こおり
心に響く文章講座のアドバンスクラス1回目に参加してきました。仲谷史子先生と7名の生徒さんでのこぉい~時間。昨年のベーシック、全3回は先生とのマンツーマンだったので、皆で文章を味わう、感じたことを話すのがまた楽しかった時間。谷町6丁目ルーム、教室の写真からただう惹かれるこい~香り。そこに、自分もちょこりと座っている摩訶不思議を満喫。
写真は、初回のわたしのベレー帽に応えるカタチで、
先生までベレー帽を購入して被ってくださってた2日目のこと♡
先生おちゃめさん。
今回は、「書くこと」または「生きること」をテーマに書く宿題。
コラムを書くはずだったのだけど、年始に既に書いていたコラムを、前日の夜見直していて、自分の意見や考えが書き連ねてある文に、書きたいことはこれじゃない!の気持ちいっぱいになって、、、、エッセイにしてしまった。自分の意見を書くってなかなかに難しい。
エッセイの、考えや意見をあまり書かないからこそ、行間から何かが立ち上がってくるこの魔法よ。

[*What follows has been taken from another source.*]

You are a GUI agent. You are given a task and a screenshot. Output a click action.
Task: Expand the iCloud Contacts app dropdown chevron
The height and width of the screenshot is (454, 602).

書きながらいろいろ浮かび上がり、書き終わり読んでみると、また何かが浮かびあがる。書き終わってから、そこにある沢山のテーマに気が付いて。はっとさせられる。
行間、面白い。
アドバンスクラス、毎月のテーマに既にひっくり返りそうになって。
今後も書けるのか、続けられるか全く自信がないのだけれど、次回も楽しみに。毎月、夏休みの宿題提出前夜状態で、ぎりぎりしそうな予感。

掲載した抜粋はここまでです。